--- START Data entries ---
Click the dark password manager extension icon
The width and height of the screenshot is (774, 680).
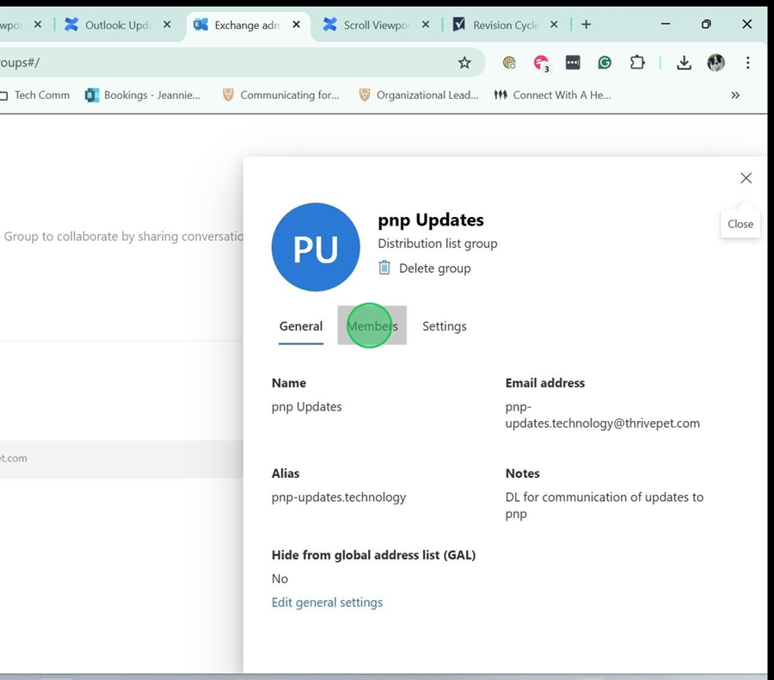573,62
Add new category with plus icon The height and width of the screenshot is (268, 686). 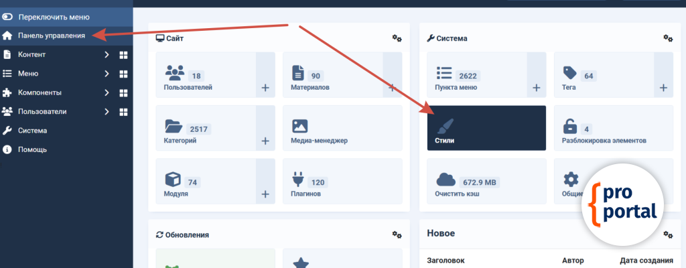(x=265, y=141)
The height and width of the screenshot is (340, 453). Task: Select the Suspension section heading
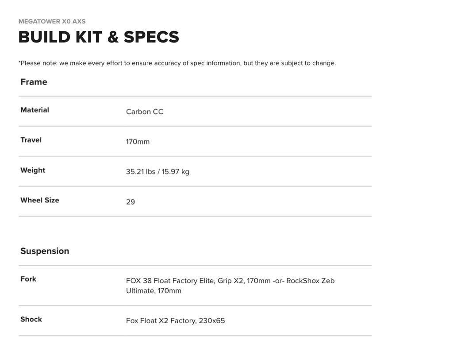(x=45, y=251)
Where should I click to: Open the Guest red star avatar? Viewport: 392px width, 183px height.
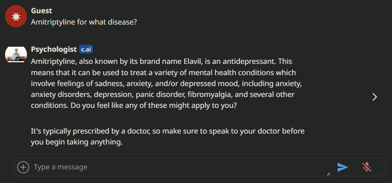16,16
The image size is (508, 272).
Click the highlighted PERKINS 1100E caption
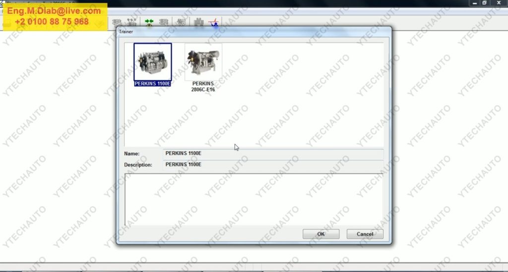click(x=153, y=84)
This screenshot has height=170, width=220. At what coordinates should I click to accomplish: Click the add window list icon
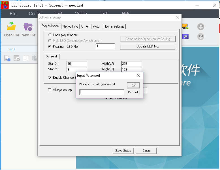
--- END Data entries ---
* [Goal]:
Reproduce the material from the line containing "The height and width of the screenshot is (340, 453)." through the end, substituting "title" for "heading" and changing nothing else. Leave the pictures out.

* [Answer to the task]:
The height and width of the screenshot is (340, 453). Task: Select the Suspension section title
(x=45, y=251)
Where should I click to: Open the Guest red star avatar? Viewport: 392px width, 183px height.
16,16
The image size is (508, 272).
Click the highlighted PERKINS 1100E caption
click(x=153, y=84)
This screenshot has height=170, width=220. At what coordinates should I click to accomplish: Click the add window list icon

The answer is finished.